When it comes down to it, it’s really about the fact that God is always going to be stronger than we can ever try to be. That’s a good thing! When we can learn to let go of trying to be something and just do whatever He leads us to, regardless of what that might be, then we’re always going to be able to achieve those things when we let go of trying to be God, and just let Him do what only He can do.
Our job is only to be obedient, and step into the opportunities that God has placed before us.
We are not meant to get bogged down with a bunch of questions (note to self) or a bunch of “Are you sure, God? Really? Me??”s
I am realizing that these things only cause confusion and delay. But if we just go and do, then He will make sense of it, and it will all come together when we see Him “strong” in the situations that are quite “impossible”.
“We put our hope in the Lord. He is our help and our shield. In Him our hearts rejoice for we trust His holy name. Let your unfailing love surround us, Lord. For our hope is in You alone.” – Psalm 33:20-22
Gosh, I’m so thankful that God can use those of us who are weak and not good at very many things.

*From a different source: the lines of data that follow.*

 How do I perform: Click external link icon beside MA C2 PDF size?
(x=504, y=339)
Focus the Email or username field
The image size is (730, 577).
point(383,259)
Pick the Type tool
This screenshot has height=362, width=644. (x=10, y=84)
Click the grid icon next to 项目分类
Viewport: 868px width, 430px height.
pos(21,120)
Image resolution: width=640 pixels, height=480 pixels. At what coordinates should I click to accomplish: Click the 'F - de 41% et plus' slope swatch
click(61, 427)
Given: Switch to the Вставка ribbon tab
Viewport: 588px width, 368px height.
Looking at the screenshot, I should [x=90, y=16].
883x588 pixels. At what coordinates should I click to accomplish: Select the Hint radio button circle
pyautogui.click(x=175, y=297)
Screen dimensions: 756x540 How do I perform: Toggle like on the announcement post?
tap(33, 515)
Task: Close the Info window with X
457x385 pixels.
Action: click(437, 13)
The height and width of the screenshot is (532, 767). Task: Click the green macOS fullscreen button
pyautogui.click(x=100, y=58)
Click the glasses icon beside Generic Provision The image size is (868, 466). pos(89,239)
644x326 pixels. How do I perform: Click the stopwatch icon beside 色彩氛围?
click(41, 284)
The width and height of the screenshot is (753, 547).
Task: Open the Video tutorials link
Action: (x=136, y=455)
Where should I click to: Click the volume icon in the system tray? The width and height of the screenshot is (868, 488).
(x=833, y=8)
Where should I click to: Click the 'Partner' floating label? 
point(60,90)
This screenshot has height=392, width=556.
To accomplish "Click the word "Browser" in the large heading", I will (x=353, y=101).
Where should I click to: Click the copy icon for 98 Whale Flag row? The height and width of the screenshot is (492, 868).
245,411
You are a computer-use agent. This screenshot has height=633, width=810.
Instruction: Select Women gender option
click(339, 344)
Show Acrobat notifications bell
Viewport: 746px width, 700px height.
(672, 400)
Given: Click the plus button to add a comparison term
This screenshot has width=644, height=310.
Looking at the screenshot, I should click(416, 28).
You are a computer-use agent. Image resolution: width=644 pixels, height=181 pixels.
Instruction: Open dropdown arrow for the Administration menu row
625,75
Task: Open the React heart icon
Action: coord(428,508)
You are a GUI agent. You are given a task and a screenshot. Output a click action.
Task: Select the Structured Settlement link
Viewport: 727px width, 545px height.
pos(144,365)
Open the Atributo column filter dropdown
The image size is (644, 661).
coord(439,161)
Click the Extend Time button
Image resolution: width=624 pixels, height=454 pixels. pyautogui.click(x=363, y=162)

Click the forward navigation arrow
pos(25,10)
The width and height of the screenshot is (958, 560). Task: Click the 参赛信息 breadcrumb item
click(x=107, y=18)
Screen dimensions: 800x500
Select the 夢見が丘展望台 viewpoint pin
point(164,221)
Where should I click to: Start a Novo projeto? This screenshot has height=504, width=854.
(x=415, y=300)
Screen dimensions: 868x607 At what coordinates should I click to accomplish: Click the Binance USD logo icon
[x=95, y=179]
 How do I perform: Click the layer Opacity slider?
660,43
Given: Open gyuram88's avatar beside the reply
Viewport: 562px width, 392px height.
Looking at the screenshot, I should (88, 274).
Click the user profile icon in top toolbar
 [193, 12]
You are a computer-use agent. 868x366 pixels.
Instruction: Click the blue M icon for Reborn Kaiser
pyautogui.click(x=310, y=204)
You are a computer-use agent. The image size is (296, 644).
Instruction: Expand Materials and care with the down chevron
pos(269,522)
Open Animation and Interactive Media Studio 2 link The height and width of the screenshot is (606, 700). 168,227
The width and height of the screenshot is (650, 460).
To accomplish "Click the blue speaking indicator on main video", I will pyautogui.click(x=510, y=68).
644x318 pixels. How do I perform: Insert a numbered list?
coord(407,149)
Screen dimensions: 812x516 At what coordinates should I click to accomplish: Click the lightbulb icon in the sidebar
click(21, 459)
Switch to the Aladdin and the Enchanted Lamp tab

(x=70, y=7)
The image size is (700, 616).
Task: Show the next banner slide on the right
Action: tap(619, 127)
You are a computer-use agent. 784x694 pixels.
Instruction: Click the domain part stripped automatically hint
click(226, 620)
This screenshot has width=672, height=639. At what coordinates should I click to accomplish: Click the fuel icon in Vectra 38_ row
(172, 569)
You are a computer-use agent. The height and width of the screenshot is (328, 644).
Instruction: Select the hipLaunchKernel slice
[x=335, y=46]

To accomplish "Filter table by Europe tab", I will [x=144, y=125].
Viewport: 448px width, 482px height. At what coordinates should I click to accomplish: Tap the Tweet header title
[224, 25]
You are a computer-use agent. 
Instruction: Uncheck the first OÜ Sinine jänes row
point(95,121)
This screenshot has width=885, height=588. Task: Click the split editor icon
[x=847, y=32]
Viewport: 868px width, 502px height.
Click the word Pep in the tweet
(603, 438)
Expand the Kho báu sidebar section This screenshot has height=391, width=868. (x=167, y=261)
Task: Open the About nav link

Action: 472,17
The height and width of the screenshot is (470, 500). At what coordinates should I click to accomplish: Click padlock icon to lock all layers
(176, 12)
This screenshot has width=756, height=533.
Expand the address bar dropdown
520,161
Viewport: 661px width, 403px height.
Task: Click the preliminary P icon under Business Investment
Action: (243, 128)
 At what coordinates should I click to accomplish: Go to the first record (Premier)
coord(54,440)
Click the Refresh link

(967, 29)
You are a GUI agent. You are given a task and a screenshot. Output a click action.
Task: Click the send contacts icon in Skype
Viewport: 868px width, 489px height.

How amazing that such a powerful God, Creator of the Universe wants to use little earthly “weaklings” like us. What a relief! I’ve always thought of myself as a bit of a “weakling” but I know that when I turn that over to God, and trust that He can and He will, then He can do great things –yes, even through me.
So Lord, I present to You all of my weaknesses, that they may be used for Your purpose. I pray that no illusion, no lie would be able to take my focus, my eyes off of You. I know that only in You am I able to be strong.
Our hope is in the strength of the Lord.